Copy the rows from the line with "This screenshot has" up to and including the line with "Looking at the", replacing "Uncheck" with "Deselect" and leaving everything else unchanged.

## Data records:
>>
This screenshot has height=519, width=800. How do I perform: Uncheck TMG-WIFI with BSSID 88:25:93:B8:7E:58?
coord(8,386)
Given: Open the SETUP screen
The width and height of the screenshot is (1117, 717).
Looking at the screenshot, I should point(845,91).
<<
>>
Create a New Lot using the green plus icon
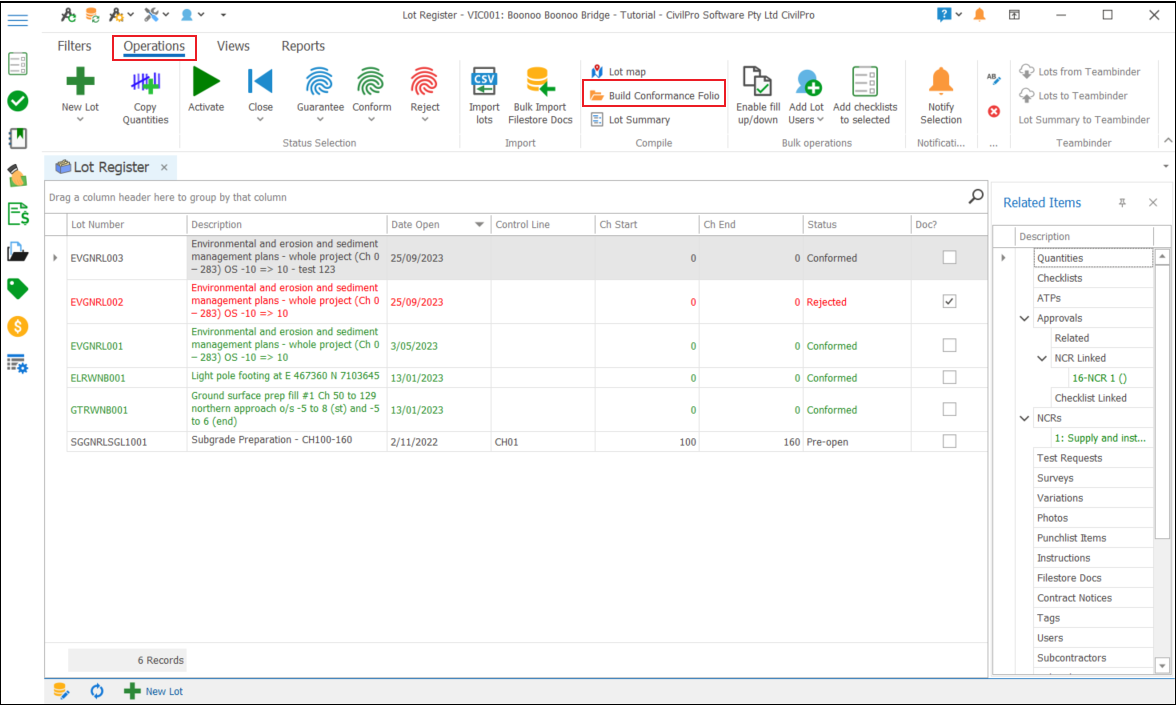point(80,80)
<<
>>
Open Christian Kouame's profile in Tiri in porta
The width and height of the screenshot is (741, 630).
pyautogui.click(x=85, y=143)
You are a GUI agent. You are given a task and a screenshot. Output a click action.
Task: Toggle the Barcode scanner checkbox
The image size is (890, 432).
<<
## Reply:
This screenshot has height=519, width=800. How do I perform: Deselect TMG-WIFI with BSSID 88:25:93:B8:7E:58?
coord(8,386)
Given: Open the SETUP screen
The width and height of the screenshot is (1117, 717).
Looking at the screenshot, I should point(845,91).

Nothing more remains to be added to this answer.